**GIVEN INSTRUCTION**
Extend the notebook excerpt below on estimating monthly international trips by country, picking up right after its last line of code.

**SELECTED EXCERPT**
What have I done in this notebook:
- See the internationl trips for the whole week disaggregated by country (France, UK, etc, etc,)
- Multiply that by 30/7 to infer the number of people that travel in the entire month
- Compare that with the data from aena
- get the coefficient predicted_data/real_data per country
- apply this coefficient per country to my data to infer a more accurate number of people that travel
- analyse the coefficients to see how we are detecting trips


-------------------------------------------------------------------

## Removing the weird station trips

In [1]:
import pandas as pd
import geopandas as gpd
import os
import re
import matplotlib.pyplot as plt
import unicodedata
print(os.getcwd())
os.chdir(r"C:\Users\LMENENDEZ\GitHub\MultiModX")
print(os.getcwd())

**DATASET ENTRIES**

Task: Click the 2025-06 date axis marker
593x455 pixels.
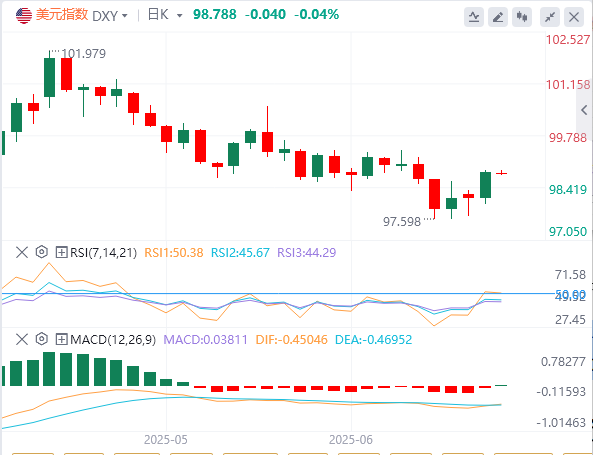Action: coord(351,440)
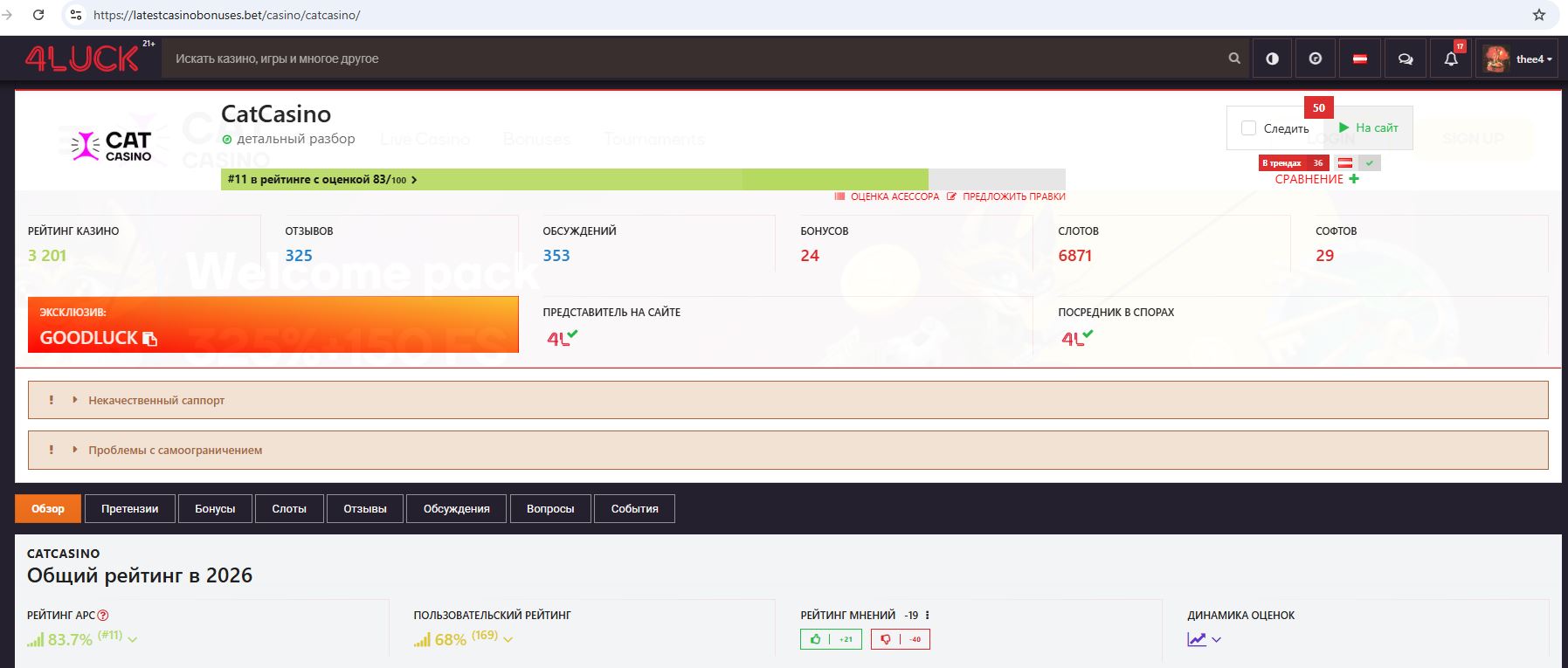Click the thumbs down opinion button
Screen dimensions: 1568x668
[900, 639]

---

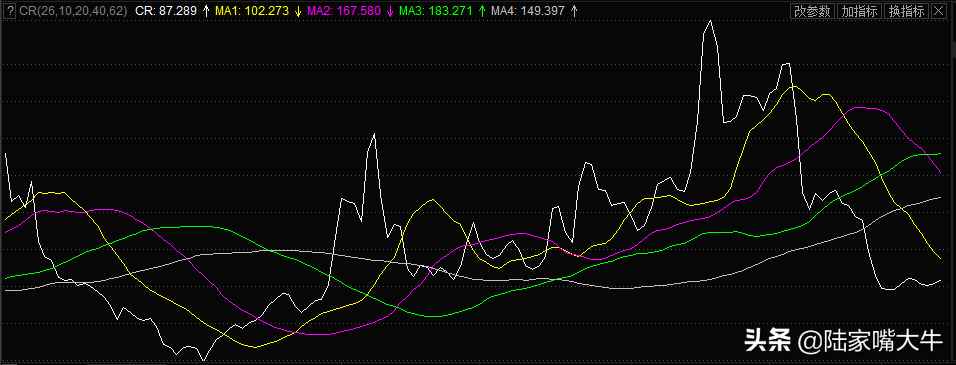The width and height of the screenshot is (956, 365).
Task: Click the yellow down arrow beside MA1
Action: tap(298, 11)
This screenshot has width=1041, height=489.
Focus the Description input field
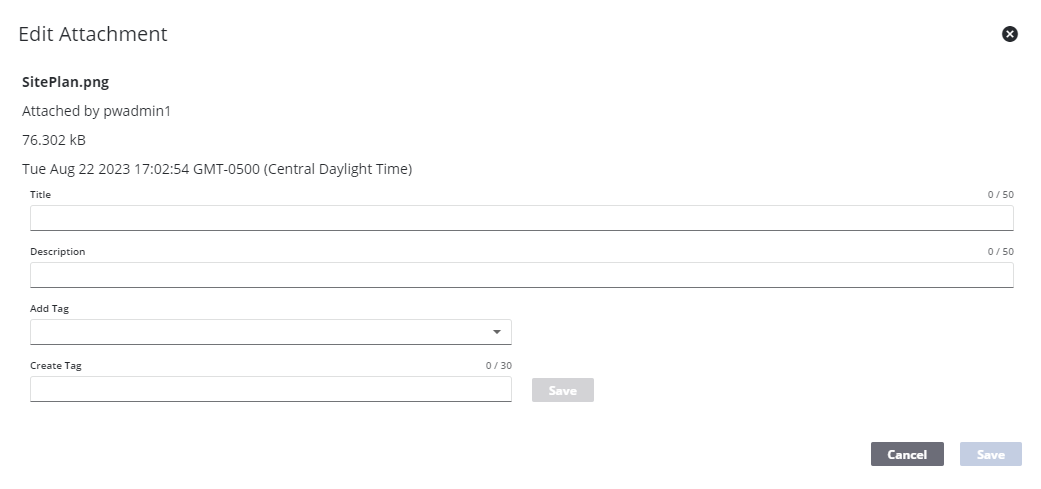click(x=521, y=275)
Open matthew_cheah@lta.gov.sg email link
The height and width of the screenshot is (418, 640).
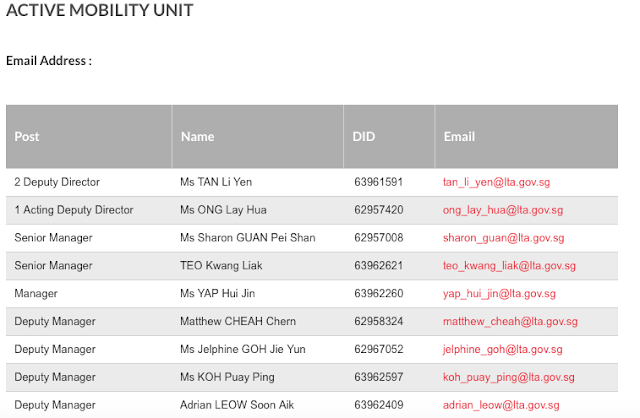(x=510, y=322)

* * *

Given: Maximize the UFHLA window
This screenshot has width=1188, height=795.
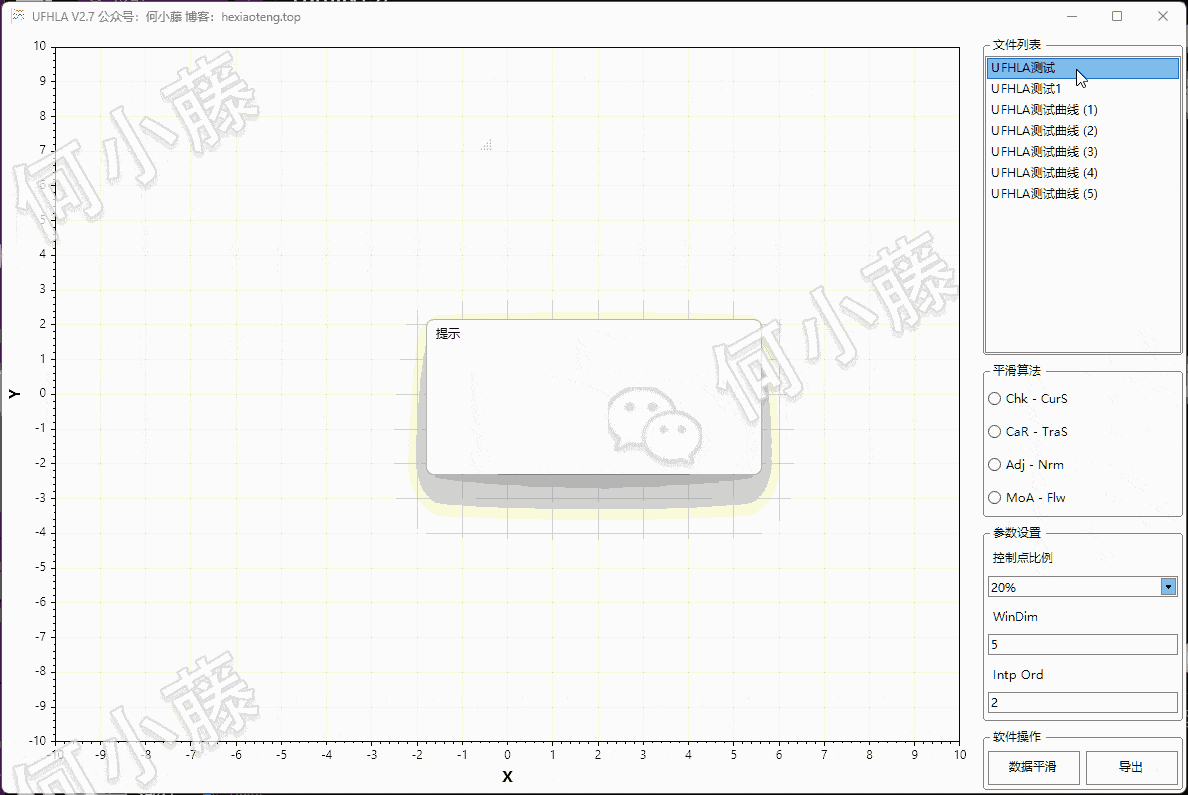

**OUTPUT FOR THIS EXERCISE**
pd.set_option('display.max_columns', None)

c:\Users\LMENENDEZ\GitHub\MultiModX\notebooks\CS11
C:\Users\LMENENDEZ\GitHub\MultiModX


In [2]:
# Trips during the week 22/09/2022 28/09/2022 (thursday to thursday)
# the day of study selected was Friday to put the air layer under pressure
all_trips = pd.read_csv(
    r"G:\Unidades compartidas\04_PROYECTOS I+D+i\2023 MultiModX\iii) Project\WP4 Performance Assessment Solution\Demand data\Matrices MITMA\with_archetypes\20220922_28_trip_matrix_arc_pt_processed.csv.gz",
    compression="gzip",
    sep="|"
)

In [3]:
all_trips=all_trips.rename(columns={"origin_nut": "origin", "destination_nut": "destination"})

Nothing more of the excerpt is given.